Imbruvica is a blood cancer treatment that J&J developed in collaboration with Pharmacyclics, which was subsequently acquired by AbbVie. Unfortunately for AbbVie and J&J, competition from treatments that work along similar lines pushed U.S. sales of Imbruvica down by 26% year over year in the first half of 2023.

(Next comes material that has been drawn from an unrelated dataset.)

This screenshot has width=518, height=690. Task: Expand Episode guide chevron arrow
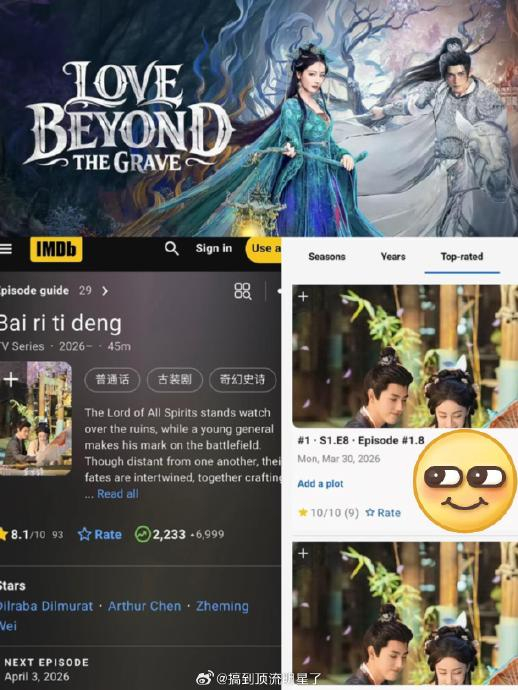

Stelara is an injectible biologic treatment for psoriasis. It's a big seller for J&J now, but the main patent protecting its market exclusivity expires this year. By the time new prices negotiated with Medicare go into effect in 2026, Stelara will probably already be competing with lower-priced biosimilars.

Merck

Januvia is a type 2 diabetes treatment first approved in 2006. Merck currently leans on it for less than 5% of total sales.

Negotiations with Medicare won't be an issue this time around because Januvia's already losing market share to a slew of more recently approved diabetes treatments, including Ozempic and Mounjaro. Moreover, generic versions of Januvia will likely begin decimating U.S. sales of the drug in 2026, shortly after the prices to be negotiated with Medicare are set to take effect.

If I didn't know better, I'd say it looks like CMS is trying to avoid riling up the pharmaceutical industry by selecting treatments that aren't terribly important to the companies that sell them. As is often the case with big events that get a lot of news coverage, the upcoming negotiations probably won't change the overall investing thesis for any of these eight companies.